Problem requirements - Without including any picture, repeat the records below exactly.

Listed records -
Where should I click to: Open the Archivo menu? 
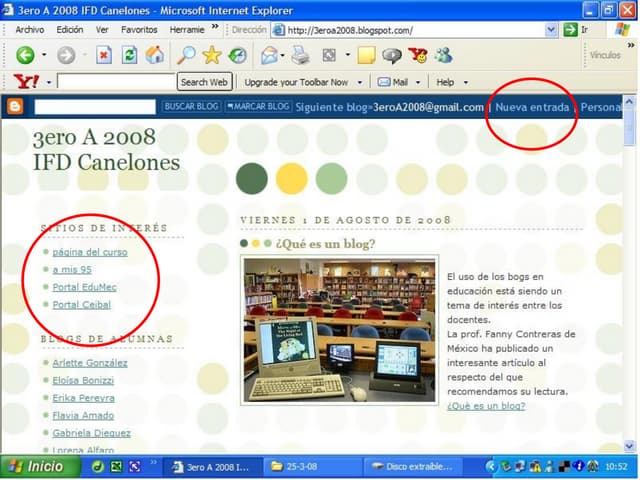[29, 30]
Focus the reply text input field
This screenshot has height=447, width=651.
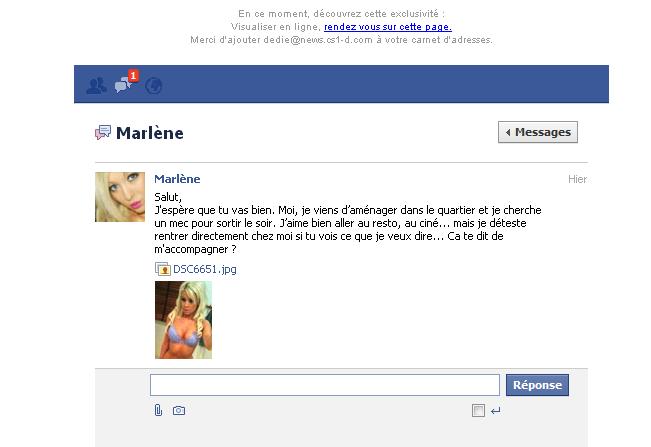(x=325, y=385)
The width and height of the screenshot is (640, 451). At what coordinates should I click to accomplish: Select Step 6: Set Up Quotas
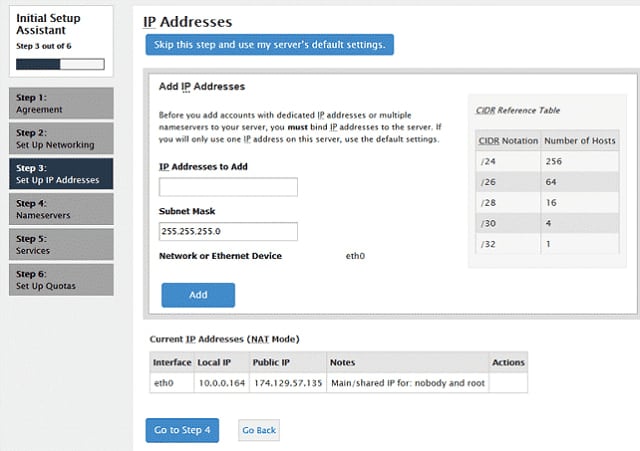pyautogui.click(x=62, y=280)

Exercise answer -
Where should I click to: Open the Archivo menu? 
[29, 30]
Focus the reply text input field
This screenshot has height=447, width=651.
(x=325, y=385)
The width and height of the screenshot is (640, 451). At what coordinates should I click to accomplish: Select Step 6: Set Up Quotas
pyautogui.click(x=62, y=280)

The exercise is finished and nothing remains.